_Task goal_. Rewrite the data from its first line up to and including the line with "Switch to the", replacing "Expand" with "Collapse" and leaving everything else unchanged.

_Source data_.
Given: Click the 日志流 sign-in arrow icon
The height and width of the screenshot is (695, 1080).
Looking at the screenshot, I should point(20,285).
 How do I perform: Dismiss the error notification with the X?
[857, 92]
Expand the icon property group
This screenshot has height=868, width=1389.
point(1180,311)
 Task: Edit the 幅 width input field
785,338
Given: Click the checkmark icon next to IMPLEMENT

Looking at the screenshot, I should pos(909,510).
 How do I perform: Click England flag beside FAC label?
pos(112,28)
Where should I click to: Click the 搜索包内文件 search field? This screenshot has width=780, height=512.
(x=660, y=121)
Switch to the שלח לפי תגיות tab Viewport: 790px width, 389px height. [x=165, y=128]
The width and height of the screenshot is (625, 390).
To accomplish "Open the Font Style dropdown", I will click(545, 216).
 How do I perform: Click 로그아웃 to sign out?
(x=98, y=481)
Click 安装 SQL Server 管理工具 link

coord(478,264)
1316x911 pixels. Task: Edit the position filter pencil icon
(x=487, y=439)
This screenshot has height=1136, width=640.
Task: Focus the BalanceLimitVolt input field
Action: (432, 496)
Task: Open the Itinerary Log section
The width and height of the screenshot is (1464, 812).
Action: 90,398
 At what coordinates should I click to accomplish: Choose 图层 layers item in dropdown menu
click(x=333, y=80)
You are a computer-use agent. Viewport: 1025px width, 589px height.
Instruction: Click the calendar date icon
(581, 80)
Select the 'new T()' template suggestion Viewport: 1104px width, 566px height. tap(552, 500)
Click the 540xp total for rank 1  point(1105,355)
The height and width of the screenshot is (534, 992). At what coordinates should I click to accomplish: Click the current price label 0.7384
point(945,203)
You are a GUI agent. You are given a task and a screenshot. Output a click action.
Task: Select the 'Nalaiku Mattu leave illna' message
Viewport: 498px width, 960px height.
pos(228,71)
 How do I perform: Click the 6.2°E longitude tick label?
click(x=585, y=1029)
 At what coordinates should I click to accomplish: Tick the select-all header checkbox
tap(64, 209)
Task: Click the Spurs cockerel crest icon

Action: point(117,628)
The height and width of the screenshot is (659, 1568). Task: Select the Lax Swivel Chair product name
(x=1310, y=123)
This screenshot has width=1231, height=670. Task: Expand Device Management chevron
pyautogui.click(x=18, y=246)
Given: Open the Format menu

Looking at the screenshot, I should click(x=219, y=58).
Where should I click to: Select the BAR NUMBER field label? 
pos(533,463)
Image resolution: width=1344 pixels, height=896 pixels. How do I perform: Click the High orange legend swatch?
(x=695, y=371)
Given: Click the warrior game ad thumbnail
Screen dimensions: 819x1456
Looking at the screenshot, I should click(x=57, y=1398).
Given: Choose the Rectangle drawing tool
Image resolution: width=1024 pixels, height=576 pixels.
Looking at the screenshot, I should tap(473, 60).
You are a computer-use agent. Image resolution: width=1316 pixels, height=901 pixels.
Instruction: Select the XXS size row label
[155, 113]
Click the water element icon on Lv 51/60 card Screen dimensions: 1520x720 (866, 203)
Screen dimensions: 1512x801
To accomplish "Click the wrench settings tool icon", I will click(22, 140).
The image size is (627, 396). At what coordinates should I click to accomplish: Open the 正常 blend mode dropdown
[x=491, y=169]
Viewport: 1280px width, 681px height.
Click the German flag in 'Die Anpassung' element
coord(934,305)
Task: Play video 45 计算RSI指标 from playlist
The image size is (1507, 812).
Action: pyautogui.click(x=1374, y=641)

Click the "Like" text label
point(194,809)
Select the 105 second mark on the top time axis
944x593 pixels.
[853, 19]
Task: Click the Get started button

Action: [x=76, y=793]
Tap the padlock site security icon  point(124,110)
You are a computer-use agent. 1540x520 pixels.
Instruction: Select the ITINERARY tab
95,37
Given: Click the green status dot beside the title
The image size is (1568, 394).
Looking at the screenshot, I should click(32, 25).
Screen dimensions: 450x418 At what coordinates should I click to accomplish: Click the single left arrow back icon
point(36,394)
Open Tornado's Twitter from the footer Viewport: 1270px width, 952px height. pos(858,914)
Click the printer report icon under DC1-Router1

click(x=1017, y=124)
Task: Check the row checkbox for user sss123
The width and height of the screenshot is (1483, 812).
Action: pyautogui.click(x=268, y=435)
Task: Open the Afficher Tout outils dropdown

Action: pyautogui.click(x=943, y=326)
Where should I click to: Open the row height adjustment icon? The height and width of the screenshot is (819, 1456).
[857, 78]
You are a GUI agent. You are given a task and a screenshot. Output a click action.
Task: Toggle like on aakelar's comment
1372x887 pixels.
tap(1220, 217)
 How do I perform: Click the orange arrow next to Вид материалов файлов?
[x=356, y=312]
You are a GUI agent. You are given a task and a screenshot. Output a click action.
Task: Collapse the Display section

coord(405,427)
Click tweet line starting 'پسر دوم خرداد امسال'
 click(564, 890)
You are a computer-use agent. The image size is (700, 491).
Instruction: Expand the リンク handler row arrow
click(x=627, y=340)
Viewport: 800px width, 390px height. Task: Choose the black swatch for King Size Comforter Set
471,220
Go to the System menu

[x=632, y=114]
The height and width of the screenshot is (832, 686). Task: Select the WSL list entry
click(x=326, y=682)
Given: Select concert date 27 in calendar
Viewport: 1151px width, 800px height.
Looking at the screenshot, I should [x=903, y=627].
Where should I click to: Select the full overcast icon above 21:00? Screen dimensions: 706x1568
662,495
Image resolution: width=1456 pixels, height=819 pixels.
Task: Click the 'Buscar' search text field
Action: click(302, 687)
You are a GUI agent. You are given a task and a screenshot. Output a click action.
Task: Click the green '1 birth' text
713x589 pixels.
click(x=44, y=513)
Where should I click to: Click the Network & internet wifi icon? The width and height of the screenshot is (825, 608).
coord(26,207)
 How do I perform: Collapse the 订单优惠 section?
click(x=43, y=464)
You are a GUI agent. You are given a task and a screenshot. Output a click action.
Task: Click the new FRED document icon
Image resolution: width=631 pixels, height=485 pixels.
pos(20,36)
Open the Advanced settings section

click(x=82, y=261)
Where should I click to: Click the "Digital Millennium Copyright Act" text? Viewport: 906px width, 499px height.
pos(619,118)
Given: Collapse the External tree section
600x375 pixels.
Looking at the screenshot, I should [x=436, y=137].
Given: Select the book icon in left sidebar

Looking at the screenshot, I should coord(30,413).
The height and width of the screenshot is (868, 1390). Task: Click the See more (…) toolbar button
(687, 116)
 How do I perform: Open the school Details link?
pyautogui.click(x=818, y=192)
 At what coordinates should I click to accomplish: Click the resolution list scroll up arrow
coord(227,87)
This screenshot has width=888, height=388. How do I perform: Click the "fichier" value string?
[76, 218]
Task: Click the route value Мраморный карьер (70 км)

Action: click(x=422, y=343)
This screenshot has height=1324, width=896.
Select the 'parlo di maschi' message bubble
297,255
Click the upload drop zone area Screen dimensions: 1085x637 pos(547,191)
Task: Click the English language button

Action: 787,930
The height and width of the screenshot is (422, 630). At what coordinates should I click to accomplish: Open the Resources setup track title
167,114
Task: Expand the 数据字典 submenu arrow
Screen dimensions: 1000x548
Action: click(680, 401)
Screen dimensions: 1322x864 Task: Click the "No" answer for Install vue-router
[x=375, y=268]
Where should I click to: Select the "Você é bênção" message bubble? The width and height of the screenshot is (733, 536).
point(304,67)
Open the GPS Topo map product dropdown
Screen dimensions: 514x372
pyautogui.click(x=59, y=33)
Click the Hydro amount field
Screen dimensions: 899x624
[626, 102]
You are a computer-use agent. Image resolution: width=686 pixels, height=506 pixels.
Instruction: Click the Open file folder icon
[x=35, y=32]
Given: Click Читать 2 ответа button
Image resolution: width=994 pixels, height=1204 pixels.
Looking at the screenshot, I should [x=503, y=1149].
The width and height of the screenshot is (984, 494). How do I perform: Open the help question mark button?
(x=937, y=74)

_Full response_.
Given: Click the 日志流 sign-in arrow icon
The height and width of the screenshot is (695, 1080).
Looking at the screenshot, I should point(20,285).
 How do I perform: Dismiss the error notification with the X?
[857, 92]
Collapse the icon property group
This screenshot has height=868, width=1389.
point(1180,311)
 Task: Edit the 幅 width input field
785,338
Given: Click the checkmark icon next to IMPLEMENT

Looking at the screenshot, I should pos(909,510).
 How do I perform: Click England flag beside FAC label?
pos(112,28)
Where should I click to: Click the 搜索包内文件 search field? This screenshot has width=780, height=512.
(x=660, y=121)
Switch to the שלח לפי תגיות tab Viewport: 790px width, 389px height. [x=165, y=128]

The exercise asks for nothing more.